I am trying to use UFW as a VPN killswitch as outlined in this guide:
https://adamtheautomator.com/linux-killswitch/
So far, I have been successful up to the step where I need to restrict outbound traffic only to the VPN.
According to the instructions I should run the following command sudo ufw allow out to <vpn-address> port <vpn-port> proto <vpn-proto>
To get this information, I head the OpenVPN configuration file that was given to me by my VPN service provider which results in
client
remote 97-1-ch.cg-dialup.net 443
dev tun
proto tcp
So the final command I end up running is: sudo ufw allow out to 97-1-ch.cg-dialup.net port 443 proto tcp
This however yields the following error:
ERROR: Bad destination address
I am able to successfully connect to the VPN using this configuration file which begs the question 'why is the provided VPN address a bad destination for UFW?'.

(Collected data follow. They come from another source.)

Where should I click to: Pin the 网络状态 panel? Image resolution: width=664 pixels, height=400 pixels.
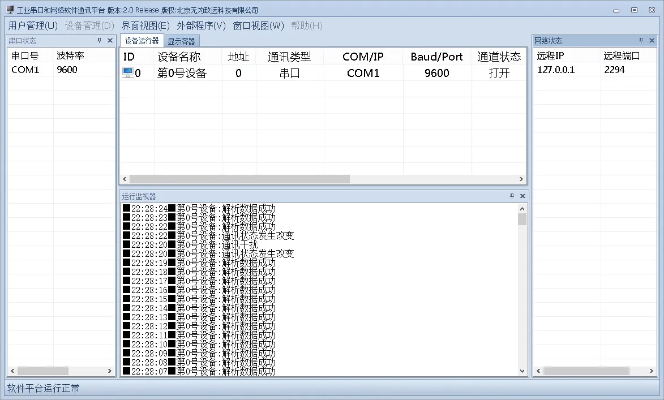tap(641, 41)
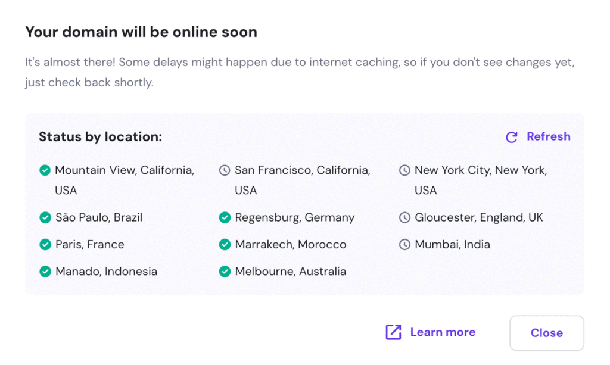
Task: Click the clock icon next to New York City
Action: pos(404,170)
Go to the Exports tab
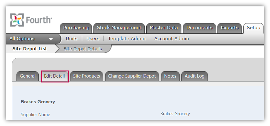Viewport: 270px width, 126px height. (230, 28)
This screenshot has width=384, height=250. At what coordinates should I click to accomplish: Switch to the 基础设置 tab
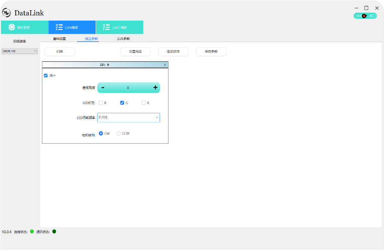[x=59, y=39]

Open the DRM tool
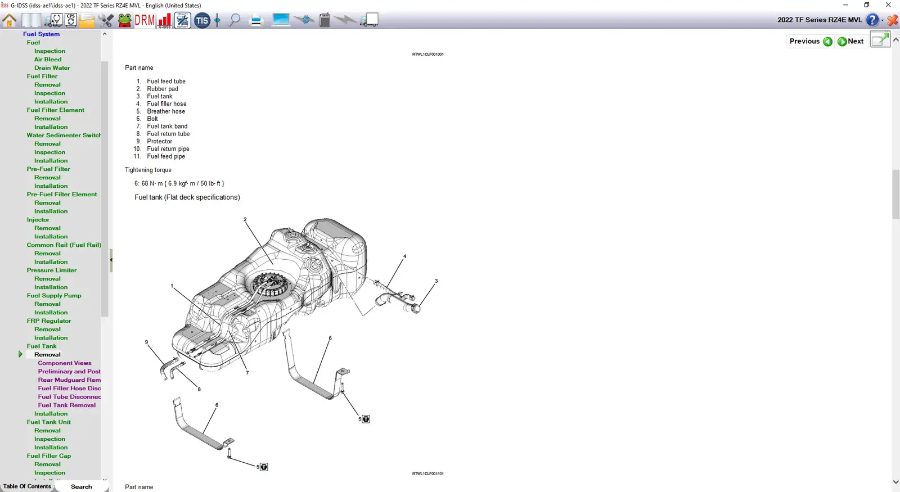coord(145,21)
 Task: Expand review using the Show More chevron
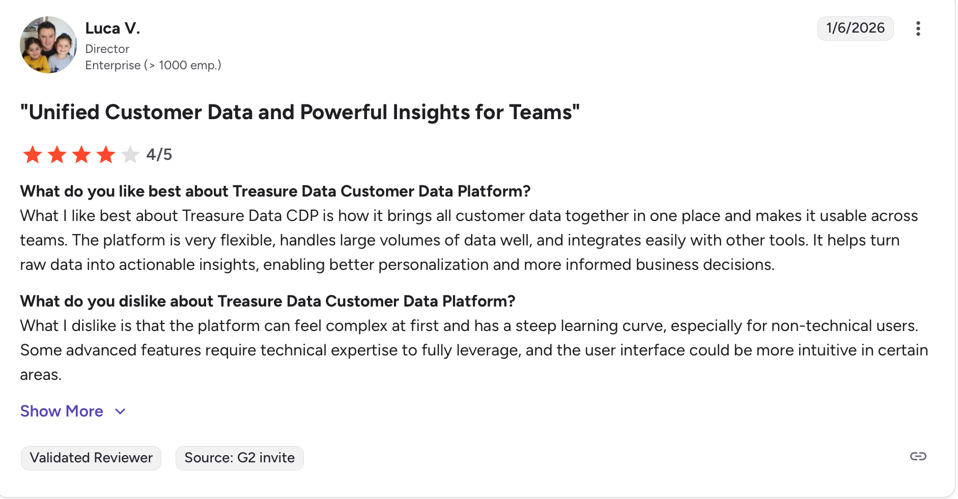coord(120,411)
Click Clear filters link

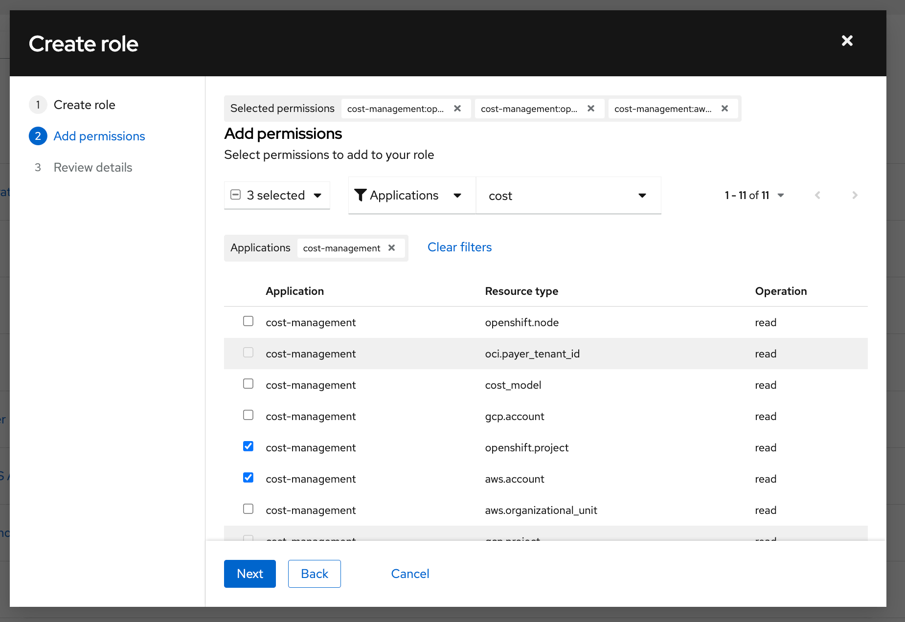pos(459,247)
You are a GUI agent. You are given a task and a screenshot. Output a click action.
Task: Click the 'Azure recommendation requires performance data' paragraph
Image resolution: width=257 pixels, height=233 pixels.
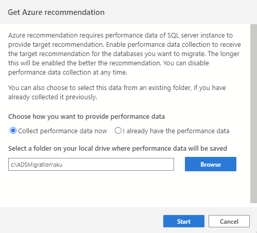(125, 54)
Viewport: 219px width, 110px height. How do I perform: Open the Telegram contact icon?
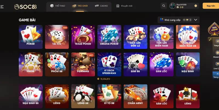pyautogui.click(x=217, y=43)
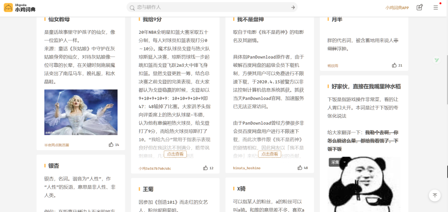Like the 我不是盘神 entry
Screen dimensions: 448x212
pyautogui.click(x=300, y=168)
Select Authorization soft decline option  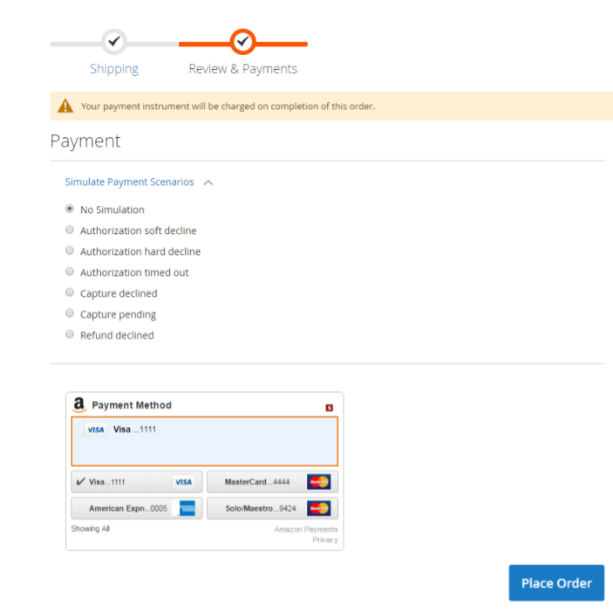click(x=70, y=230)
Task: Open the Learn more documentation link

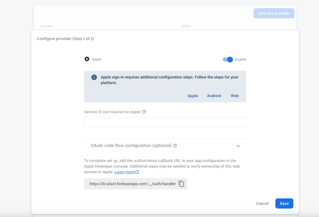Action: [124, 172]
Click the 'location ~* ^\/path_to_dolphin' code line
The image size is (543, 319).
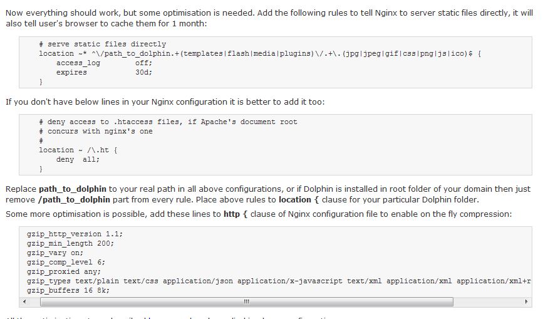[x=260, y=54]
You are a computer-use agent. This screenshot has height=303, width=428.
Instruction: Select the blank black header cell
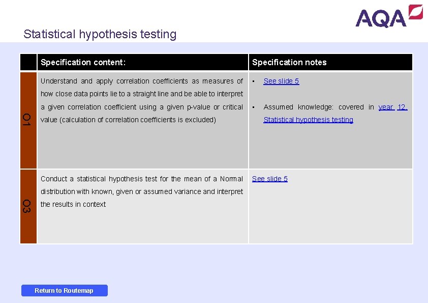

Any help to get past this blocker would be very much appreciated. Thanks!
Best Answer
I was able to find the IP address(es) associated with a address by using a DNS checker tool: https://dnschecker.org/
I then picked one of the listed IP addresses and updated my OpenVPN conf and added this to be allowed by UFW. Unlike the hostname provided to dnschecker, the IP address was accepted by UFW.
With these changes made, I was able to test that without the VPN enabled, there is no external network traffic allowed, but with the VPN I am able to reach the internet.